NMCRYPT Ransomware

The NMCRYPT Ransomware is part of the R Ransomware family, which can lock your files by encrypting them with the AES-256. The NMCRYPT Ransomware attacks also include creating HTML ransoming messages for selling its decryptor and changing the names of your media. Have your anti-malware products block or delete the NMCRYPT Ransomware for keeping your data safe from further tampering, and revert to your backups for data recovery, when possible.

The R Ransomware Returns Again

The R Ransomware is one of the smallest 'families' of file-locker Trojans. Instead of the almost infinite variants boasted by competition like Hidden Tear or the RaaS-marketed Globe Ransomware, the R Ransomware consists of itself and, up until now, one child variant: the NM4 Ransomware. A year later, malware experts are verifying another variation: the NMCRYPT Ransomware. Interestingly, all of the website infrastructure associated with the original R Ransomware remains intact for the NMCRYPT Ransomware campaign.

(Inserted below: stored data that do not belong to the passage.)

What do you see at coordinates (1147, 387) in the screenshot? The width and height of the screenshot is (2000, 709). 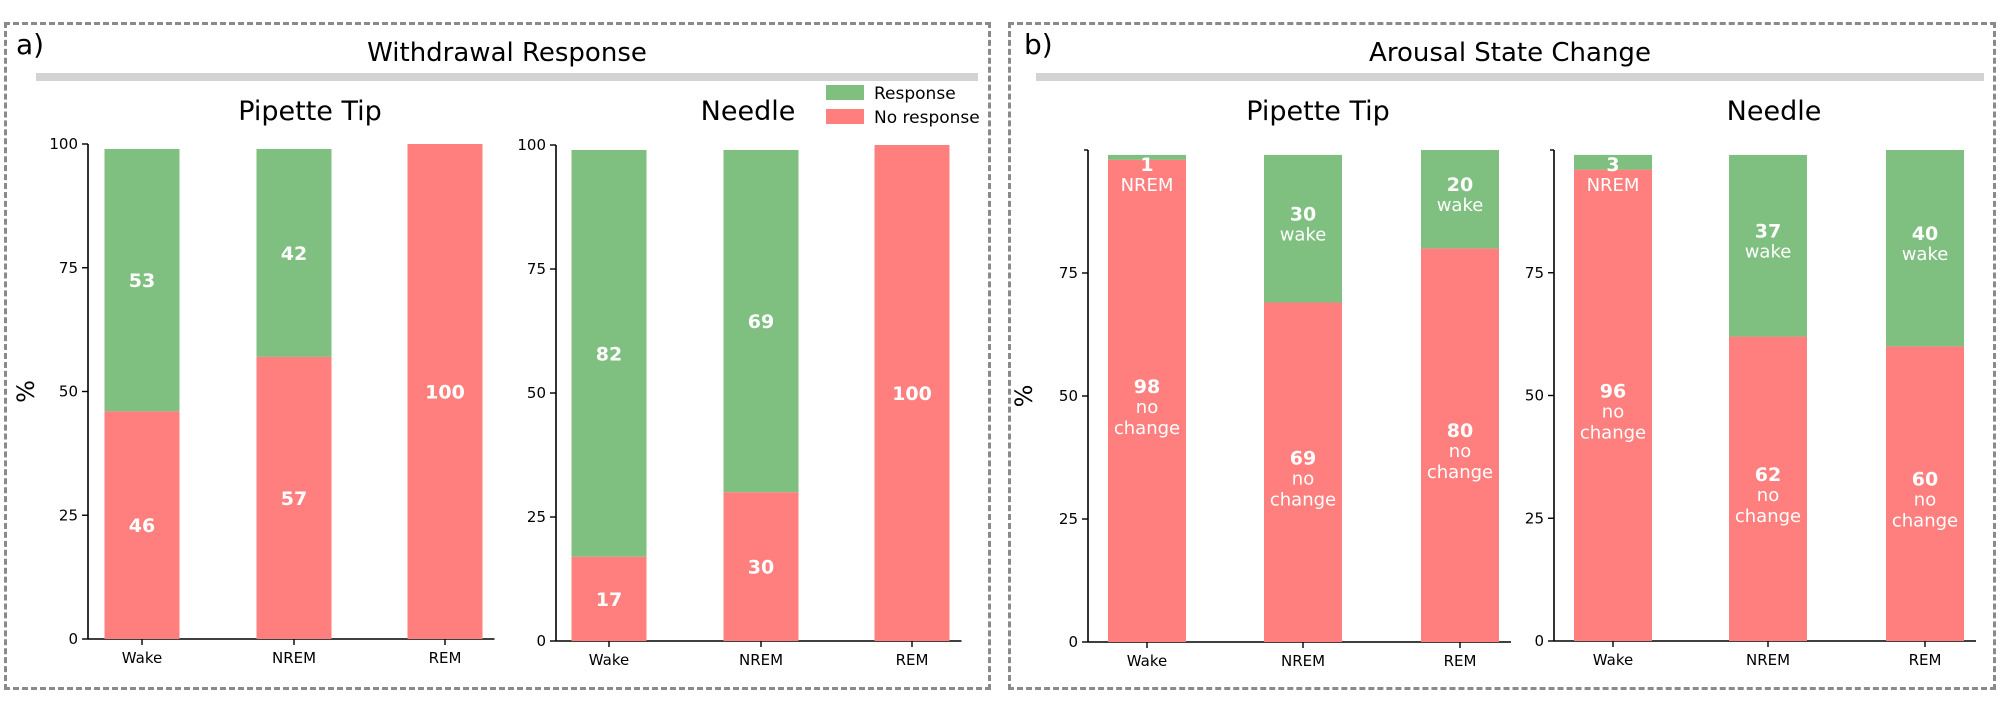 I see `bar-value-label: 98` at bounding box center [1147, 387].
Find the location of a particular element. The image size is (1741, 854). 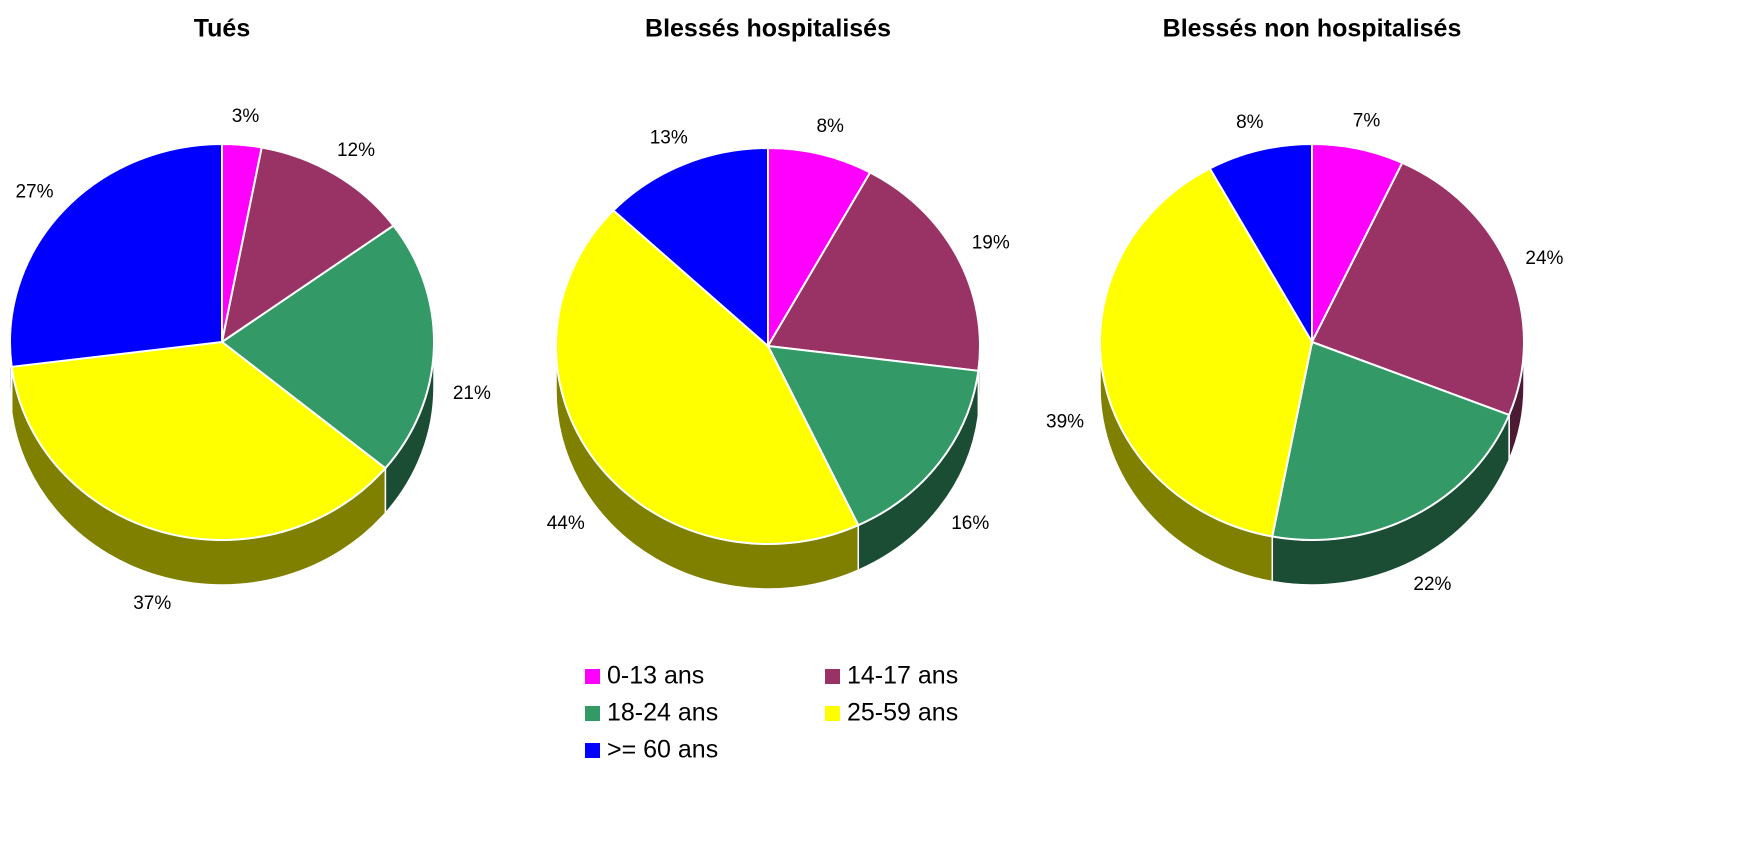

data-label: 44% is located at coordinates (566, 524).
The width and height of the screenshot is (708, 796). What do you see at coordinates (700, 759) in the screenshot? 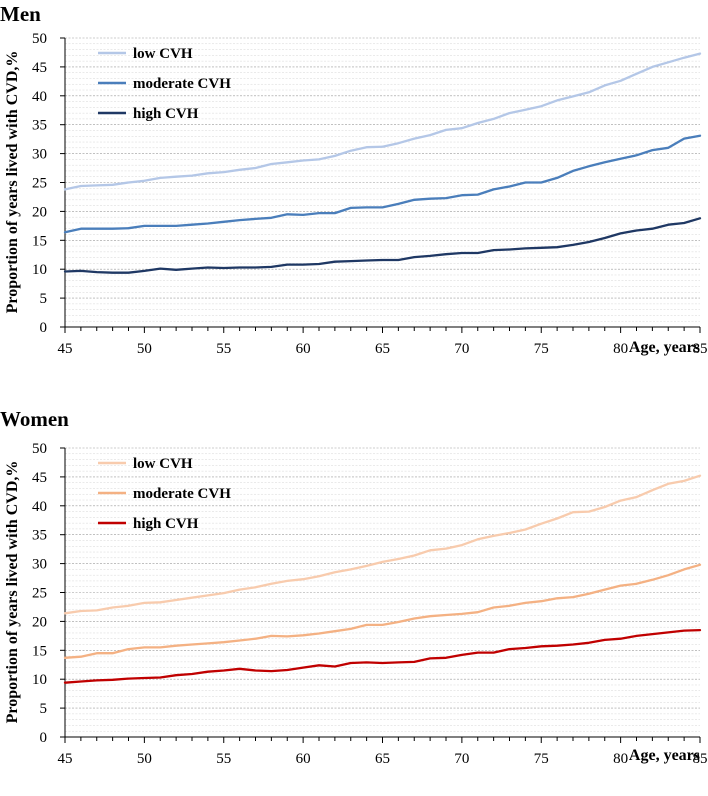
I see `women-x-tick-label: 85` at bounding box center [700, 759].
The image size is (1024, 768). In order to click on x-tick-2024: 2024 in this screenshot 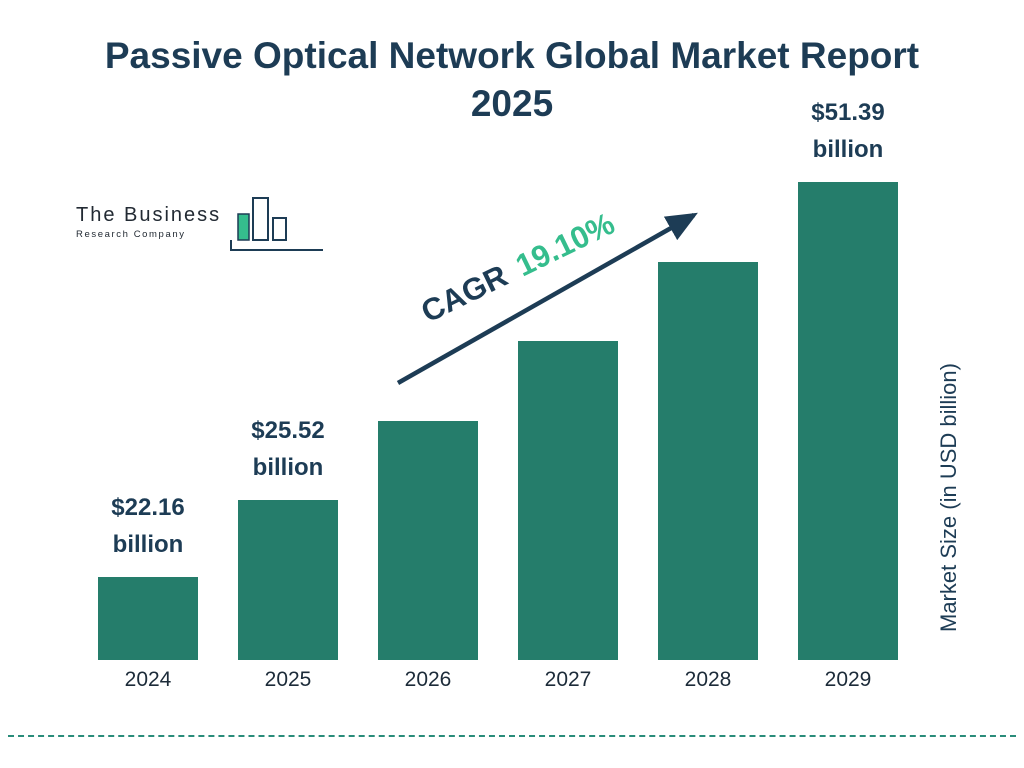, I will do `click(148, 680)`.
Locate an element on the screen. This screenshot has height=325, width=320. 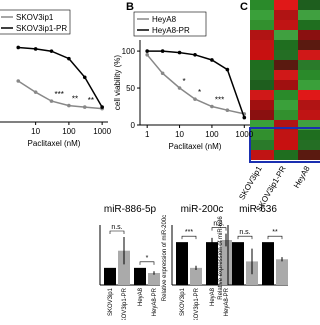
heatmap is located at coordinates (285, 80).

As a minor version of the NM4 Ransomware, the NMCRYPT Ransomware's chief difference is the extension it appends onto the names of any files that it locks ('.NMCRYPT' instead of '.NM4'). It uses an AES encryption method for the blocking of the victim's media and operates by avoiding critical folders (such as the Windows operating system's directory), but encrypts everything in all of the non-blacklisted locations. Malware experts have yet to determine whether decrypting the NMCRYPT Ransomware's files without paying is possible.

The NMCRYPT Ransomware also creates a ransom note that's similar to those of the rest of its family: an HTML page that provides instructions for accessing the threat actor's TOR website. Although the NMCRYPT Ransomware's Bitcoin demands are very traditional, users not familiar with its family may find some of the site's other content surprising: a 'live chat' window for technical support. However, malware experts could verify previously that this feature is fake and non-functional.

Sending Past Trojans Back Where They Belong

The NMCRYPT Ransomware displays almost no updating that warrants its re-release, but its threat actor may be distributing it for modifying the ransoming mechanisms such as which Bitcoin wallet receives the payments. Users should as always, avoid paying without trying other recovery options, of which, malware experts always encourage using a non-local backup as the easiest one. Local data redundancy isn't protective universally, and Trojans with attacks similar to the NMCRYPT Ransomware's payload, often, will delete it securely.

The means of infecting your PC with the NMCRYPT Ransomware can follow several, prominent strategies:

• E-mail-attached files may pretend that they're invoices, delivery notifications, or workplace documentation, including automated messages from your office equipment. These attachments can include exploits for installing the NMCRYPT Ransomware automatically or with a minimum of it (such as asking you to enable macros).
• Threat actors can compromise networks directly by brute-forcing their way through insufficiently-strong password protection.
• Recently, the Nebula Exploit Kit also is providing delivery services for file-locking threats and may compromise a PC after its user loads a corrupted website.

Any anti-malware product with a history of identifying R Ransomware accurately also may uninstall the NMCRYPT Ransomware, or block it before it attacks your files. Most users shouldn't try removing the NMCRYPT Ransomware manually, which requires modifying critical Windows components.

Trojans don't need complexity for causing complicated damage to PCs, as the NMCRYPT Ransomware's family shows so well. A backup and anti-malware security, just like a seatbelt and air cushions, can protect you from the accidents that are waiting to happen for the simplest of reasons.